Standard Shares include
Marketmore Slicing Cucumbers - For a cucumber-blueberry smoothie, blend 1 medium peeled, seeded, and cut up cucumber, 1 c fresh blueberries, 1 c pear or white grape juice, and ½ c yogurt.
Dunja Zucchini - For zucchini rice, a great dish to be served alongside meat skewers… Coarsely grate 1 medium zucchini. Cook 1 c long-grain rice according to the package directions. Remove from heat, sprinkle grated zucchini over the rice, cover, and let stand 5 minutes. Fluff the rice with a fork and fold in the zucchini.
White Onions - Milder in flavor than yellow onions, white onions can be eaten raw. Because of their crisp texture and more mellow flavor, white onions are great raw slivered in salads, thinly sliced on your favorite sandwich, or scattered over a pizza.
Black Globe Eggplant - This large variety is great sliced for sandwiches and other recipes where that extra surface area really counts.
Charentais Melons - The star of this week’s recipe!
Hot Pepper Medley (Jalapeño, Hot Wax, and Fresno) - The Fresno is often confused with the Jalapeño but contains thinner walls, often has milder heat, and takes less time until maturity. We also let them turn red for full flavor.
Egg Shares include eggs from our certified organic, pasture-raised, happy hens.
Sungold Cherry Tomatoes, Charentais, Globe Eggplant, Slicer Cucumbers, Shallots, Thyme
Thank you to all who attended our annual Community Farm Day. The response was amazing! We hosted around 250 people for a taco-themed dinner prepared by Chris Chapman of Good Eggs. Close to 100 of those attendees were children under the age of 12, which made us especially happy to see them enjoying themselves in our fields. Keep your eye out for pictures from the event, and, share yours on Instagram and Facebook.

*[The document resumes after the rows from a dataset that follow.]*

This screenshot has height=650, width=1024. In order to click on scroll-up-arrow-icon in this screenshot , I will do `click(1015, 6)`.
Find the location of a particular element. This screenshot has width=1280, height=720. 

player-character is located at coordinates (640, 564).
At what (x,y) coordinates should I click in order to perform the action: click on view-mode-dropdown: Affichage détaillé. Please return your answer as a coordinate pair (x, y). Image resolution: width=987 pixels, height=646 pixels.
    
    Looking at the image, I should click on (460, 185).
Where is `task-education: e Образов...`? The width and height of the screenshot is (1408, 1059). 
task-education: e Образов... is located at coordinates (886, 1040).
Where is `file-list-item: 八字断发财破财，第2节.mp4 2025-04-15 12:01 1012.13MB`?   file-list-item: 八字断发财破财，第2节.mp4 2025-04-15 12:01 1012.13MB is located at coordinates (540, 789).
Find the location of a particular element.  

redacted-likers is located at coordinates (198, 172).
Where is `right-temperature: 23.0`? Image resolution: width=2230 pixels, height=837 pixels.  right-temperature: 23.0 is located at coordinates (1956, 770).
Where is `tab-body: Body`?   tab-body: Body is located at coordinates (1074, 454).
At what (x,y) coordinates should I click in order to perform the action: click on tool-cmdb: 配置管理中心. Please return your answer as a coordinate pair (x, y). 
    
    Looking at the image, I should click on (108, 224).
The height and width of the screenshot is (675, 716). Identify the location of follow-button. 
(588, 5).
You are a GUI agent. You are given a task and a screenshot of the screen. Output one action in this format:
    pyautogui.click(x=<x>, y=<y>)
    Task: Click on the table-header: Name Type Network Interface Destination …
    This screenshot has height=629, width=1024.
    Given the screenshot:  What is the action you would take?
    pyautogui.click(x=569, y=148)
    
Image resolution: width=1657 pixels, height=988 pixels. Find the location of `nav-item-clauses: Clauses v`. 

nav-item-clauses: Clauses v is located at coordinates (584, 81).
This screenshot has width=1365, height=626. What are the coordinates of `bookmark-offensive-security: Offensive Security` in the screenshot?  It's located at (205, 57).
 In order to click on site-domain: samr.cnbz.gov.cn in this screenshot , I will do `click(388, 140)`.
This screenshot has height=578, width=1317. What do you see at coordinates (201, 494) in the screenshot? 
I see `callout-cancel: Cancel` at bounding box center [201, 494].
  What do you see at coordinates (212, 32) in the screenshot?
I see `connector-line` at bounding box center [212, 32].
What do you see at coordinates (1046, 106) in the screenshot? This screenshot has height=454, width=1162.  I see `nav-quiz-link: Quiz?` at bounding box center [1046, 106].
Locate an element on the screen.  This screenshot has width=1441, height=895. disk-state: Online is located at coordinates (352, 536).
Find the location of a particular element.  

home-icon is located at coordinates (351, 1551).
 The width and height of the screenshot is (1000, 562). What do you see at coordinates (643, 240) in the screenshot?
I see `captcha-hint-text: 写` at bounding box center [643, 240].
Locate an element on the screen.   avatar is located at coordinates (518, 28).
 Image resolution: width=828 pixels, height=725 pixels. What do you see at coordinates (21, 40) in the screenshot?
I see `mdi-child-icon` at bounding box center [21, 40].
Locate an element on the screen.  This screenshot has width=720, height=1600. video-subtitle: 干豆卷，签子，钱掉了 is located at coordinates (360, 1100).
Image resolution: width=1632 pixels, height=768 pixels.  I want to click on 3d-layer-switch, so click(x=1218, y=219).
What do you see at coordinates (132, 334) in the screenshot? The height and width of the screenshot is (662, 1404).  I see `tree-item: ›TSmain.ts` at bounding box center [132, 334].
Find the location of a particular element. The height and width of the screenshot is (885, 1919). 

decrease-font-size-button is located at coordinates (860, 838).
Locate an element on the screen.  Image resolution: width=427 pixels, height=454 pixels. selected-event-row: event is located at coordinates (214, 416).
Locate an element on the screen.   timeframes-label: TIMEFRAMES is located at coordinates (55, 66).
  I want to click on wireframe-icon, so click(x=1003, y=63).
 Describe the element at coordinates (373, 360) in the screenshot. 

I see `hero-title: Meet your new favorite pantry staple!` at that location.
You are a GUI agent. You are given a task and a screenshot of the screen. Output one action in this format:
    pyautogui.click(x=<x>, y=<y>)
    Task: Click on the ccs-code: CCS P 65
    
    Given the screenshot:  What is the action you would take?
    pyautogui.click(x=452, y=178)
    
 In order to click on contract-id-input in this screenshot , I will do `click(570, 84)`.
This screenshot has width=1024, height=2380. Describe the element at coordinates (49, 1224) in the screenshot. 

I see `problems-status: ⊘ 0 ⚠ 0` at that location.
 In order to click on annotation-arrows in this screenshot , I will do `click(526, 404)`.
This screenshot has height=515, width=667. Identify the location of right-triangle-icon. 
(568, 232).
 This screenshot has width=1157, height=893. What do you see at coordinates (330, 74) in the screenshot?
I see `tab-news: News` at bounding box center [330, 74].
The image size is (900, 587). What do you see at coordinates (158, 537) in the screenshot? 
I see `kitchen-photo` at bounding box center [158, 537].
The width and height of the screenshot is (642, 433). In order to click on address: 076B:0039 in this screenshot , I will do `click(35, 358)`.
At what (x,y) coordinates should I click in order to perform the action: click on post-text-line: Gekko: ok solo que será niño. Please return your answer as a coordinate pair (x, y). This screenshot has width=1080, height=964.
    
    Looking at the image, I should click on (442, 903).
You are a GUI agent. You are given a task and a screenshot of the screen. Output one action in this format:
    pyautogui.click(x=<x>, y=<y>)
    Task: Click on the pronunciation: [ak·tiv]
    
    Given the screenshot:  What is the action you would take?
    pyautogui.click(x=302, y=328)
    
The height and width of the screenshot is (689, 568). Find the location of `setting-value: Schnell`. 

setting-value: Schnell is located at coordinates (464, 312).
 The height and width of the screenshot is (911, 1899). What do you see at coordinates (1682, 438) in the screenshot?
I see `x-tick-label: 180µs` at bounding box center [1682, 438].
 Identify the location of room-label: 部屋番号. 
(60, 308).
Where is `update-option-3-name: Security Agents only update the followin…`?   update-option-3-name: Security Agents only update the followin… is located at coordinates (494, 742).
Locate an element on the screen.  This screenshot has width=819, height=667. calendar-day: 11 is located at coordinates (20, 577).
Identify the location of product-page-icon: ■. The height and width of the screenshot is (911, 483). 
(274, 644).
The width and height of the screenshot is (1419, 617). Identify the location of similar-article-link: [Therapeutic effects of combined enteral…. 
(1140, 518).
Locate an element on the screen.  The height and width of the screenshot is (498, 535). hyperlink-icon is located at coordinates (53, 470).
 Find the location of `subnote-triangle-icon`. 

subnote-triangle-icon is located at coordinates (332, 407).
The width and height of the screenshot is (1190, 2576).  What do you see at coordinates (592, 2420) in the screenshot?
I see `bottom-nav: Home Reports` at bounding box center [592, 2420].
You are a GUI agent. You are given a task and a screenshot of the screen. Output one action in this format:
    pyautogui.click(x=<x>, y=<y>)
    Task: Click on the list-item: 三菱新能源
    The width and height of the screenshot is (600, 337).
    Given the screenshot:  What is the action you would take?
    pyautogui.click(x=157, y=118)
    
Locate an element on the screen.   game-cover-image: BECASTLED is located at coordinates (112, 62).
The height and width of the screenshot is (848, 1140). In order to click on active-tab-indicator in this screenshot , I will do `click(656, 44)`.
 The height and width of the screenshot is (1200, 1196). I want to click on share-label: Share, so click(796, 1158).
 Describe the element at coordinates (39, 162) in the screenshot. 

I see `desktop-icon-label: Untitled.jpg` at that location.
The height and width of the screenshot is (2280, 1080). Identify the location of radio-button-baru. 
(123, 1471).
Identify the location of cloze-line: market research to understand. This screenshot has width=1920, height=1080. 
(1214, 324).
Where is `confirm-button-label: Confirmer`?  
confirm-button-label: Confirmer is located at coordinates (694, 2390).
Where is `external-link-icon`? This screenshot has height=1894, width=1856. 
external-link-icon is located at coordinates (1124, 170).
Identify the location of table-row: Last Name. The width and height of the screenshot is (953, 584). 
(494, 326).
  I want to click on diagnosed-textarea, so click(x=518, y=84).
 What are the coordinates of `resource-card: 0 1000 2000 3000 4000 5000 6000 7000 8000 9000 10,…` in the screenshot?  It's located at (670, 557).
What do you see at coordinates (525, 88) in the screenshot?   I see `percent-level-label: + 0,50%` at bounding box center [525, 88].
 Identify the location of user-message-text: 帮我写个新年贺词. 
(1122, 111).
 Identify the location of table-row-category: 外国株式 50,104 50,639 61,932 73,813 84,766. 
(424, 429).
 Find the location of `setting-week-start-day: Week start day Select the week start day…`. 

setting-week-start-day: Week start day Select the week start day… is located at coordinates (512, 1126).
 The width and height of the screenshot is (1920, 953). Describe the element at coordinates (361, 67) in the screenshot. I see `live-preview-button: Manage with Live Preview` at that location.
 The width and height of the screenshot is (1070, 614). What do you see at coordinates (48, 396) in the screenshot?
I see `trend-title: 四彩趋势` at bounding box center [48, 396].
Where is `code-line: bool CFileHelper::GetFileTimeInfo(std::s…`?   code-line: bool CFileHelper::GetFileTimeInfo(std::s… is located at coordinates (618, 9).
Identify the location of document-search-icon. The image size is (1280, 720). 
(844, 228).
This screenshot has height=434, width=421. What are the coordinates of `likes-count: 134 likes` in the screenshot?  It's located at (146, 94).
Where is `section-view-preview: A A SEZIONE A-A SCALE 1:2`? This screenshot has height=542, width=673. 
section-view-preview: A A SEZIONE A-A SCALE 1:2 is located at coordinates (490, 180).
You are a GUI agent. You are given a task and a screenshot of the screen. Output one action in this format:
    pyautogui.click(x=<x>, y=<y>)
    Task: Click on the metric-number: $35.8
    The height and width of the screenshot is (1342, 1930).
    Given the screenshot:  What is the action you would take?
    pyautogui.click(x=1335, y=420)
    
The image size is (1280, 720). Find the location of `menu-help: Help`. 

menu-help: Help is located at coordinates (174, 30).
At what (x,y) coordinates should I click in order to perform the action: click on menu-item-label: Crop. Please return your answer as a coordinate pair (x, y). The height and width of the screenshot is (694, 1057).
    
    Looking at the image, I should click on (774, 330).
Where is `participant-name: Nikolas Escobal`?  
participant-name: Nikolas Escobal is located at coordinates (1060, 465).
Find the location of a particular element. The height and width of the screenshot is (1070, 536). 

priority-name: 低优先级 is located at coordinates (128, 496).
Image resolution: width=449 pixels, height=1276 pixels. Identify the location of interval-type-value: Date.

We hope to see you again next year!
Charentais Melon Salad with Prosciutto and Basil (Serves 2)
This delightful salad is gorgeous and perfect for a hot summer day! There are not many ingredients, so use high-quality meats, oils, and vinegars to bring out the best in your Charentais melon (though it doesn’t need much help)... Thank you to The Cook’s Atelier for the recipe.
1 ripe melon
2 thin slices prosciutto
6 very pretty basil leaves
Sea salt and freshly ground black pepper
For the vinaigrette:
⅓ tbsp balsamic vinegar
1 tbsp extra-virgin olive oil
In a small bowl, add the balsamic vinegar and olive oil. Stir together to form a broken vinaigrette.
Cut the melon in half lengthwise, remove the seeds, and slice the melon into 1-inch-thick wedges. Set aside.
Arrange the melon on the salad plate. Drape a slice of prosciutto over and around them, leaving some of the melon peeking through. Drizzle with olive oil balsamic vinaigrette. Scatter the basil leaves on top, and grind a little black pepper over the salad.